SOURCE DOCUMENT:
^^^^^^^^

Where HA/DR often falls down

This is all good and well but what about the people that you need in order to get things up and running, the folks that you need in order to provide you with ongoing support in the event that a situation arises where you have to go to your DR site, or provide support for that critical system where a mirror has failed?

In the last 80 hours I have been called by the NOC at work stating that they have an issue. I don’t have power at home so my internet access is off. I don’t have sufficient power in my phone to tether it (don’t tell the wireless company I can do that) and it would take 4 hours sitting in the car to get sufficient power to allow me to do that. I do have a mobile broadband USB device, however I’m not getting coverage in my house right now from that carrier and I have been unable to get out of my road. In other words in the whole HA/DR side of things I’m a single point of failure. Luckily I have a colleague with power who I was able to point the NOC to in order to provide resolution to the issue.

My colleague and I live less than 5 miles apart, we are just luckily on different circuits and substations for the power company. If neither of us had been able to dial in then the problem would not have been resolved.

 

If you truly want to implement HA/DR you need to go further than just looking at your hardware infrastructure or the way that your software is setup. It means more than your DNS configuration and your Active Directory setup. There’s more to it than setting a Failover Partner in your application connection string. It’s about the people that you need to support these things!

 

 

Artificial limitations

I’ve been a DBA for about 12 years now. I’ve not been hands on with a server since doing datacenter implementation work about 5 years ago. Other than in very small shops it’s rare that a DBA touches a server, most don’t even have access to the datacenter in which their database servers reside. There has been a huge move towards setup in Colocation Datacenters (CoLo’s) over the last few years, meaning that more often than not the datacenter where you servers reside are probably not even in the same physical building that you are. There is also the current move to the Cloud initiative that’s gaining some traction. Given all of this information I ask you this:

Why are DBAs so often tied to a physical location for work?

 

This is a serious question. There are so few telecommuting options for DBAs out there. You can look on the job boards and see virtually none. There’s a lot of relocation opportunities if you want to move to another state, but it doesn’t make a lot of sense. If you are going to geographically disperse your hardware due to HA/DR needs why would you not do that same for the teams that have to support it?

So many companies point blank refuse to even entertain the idea of telecommuters from another state (heck the vast majority won’t even contemplate allowing IT support staff to work from home a couple of days a week).

The same companies that happily outsource all development processes to an unknown entity in India or China refuse to entertain the idea of allowing Windows/Unix Admins or DBAs to telecommute.

^^^^^^^^

Word and element location data
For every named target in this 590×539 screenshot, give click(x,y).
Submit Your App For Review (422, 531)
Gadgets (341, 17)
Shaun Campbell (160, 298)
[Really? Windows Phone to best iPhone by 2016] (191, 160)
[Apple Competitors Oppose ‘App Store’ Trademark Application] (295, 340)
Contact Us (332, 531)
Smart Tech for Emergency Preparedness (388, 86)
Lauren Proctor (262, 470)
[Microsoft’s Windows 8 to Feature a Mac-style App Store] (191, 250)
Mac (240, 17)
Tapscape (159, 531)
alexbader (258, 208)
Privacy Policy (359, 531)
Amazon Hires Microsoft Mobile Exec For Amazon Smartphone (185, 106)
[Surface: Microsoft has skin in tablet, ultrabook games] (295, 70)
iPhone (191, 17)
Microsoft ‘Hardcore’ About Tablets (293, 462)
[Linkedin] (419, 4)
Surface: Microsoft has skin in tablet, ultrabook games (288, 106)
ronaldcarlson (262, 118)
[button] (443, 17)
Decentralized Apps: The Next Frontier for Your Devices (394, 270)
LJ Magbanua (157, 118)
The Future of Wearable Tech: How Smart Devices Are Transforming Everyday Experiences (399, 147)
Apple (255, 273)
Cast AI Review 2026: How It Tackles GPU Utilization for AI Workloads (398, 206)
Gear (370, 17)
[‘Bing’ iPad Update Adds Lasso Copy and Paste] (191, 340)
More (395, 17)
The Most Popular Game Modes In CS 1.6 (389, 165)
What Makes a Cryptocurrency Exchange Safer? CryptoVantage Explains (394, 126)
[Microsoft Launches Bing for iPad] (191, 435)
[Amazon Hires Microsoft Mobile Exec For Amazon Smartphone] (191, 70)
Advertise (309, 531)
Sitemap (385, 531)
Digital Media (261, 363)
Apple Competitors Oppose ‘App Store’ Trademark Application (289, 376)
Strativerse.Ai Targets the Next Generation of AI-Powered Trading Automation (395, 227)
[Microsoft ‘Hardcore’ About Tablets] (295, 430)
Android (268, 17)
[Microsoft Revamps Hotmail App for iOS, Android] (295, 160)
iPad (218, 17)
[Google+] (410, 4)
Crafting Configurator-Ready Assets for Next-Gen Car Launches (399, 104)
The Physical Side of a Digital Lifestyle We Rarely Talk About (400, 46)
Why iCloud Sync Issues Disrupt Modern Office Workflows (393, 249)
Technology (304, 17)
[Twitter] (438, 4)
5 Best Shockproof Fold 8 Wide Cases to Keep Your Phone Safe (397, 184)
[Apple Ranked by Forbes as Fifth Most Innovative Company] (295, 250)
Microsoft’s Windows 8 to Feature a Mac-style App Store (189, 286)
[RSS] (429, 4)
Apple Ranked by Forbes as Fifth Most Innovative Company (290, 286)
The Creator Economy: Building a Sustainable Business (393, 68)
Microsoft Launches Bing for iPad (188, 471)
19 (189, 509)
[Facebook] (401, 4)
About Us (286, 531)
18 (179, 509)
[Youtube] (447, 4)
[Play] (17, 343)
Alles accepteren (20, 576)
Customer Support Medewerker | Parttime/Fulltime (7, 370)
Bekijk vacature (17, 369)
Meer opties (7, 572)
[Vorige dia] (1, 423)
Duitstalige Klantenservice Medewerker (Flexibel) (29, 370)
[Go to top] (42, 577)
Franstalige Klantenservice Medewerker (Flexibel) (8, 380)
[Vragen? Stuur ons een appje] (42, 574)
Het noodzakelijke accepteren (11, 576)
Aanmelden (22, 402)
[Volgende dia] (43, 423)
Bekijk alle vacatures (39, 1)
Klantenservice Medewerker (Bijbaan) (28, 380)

^^^^^^^^

STATED TASK A:
Please answer these questions from the HA/DR article:
(i) For about how many years has the writer been a DBA?
(ii) How far apart do the writer and the colleague live?
(iii) How long would the writer have to sit in the car to get enough power to tether the phone?
STATED TASK B: Reproduce the HA/DR article word for word, beginning at "This is a serious" and stopping after "DBAs to telecommute.".
This material isn't needed for anything here.

CORRECT OUTPUT A:
(i) About 12 years.
(ii) Less than 5 miles.
(iii) 4 hours.

CORRECT OUTPUT B:
This is a serious question. There are so few telecommuting options for DBAs out there. You can look on the job boards and see virtually none. There’s a lot of relocation opportunities if you want to move to another state, but it doesn’t make a lot of sense. If you are going to geographically disperse your hardware due to HA/DR needs why would you not do that same for the teams that have to support it?

So many companies point blank refuse to even entertain the idea of telecommuters from another state (heck the vast majority won’t even contemplate allowing IT support staff to work from home a couple of days a week).

The same companies that happily outsource all development processes to an unknown entity in India or China refuse to entertain the idea of allowing Windows/Unix Admins or DBAs to telecommute.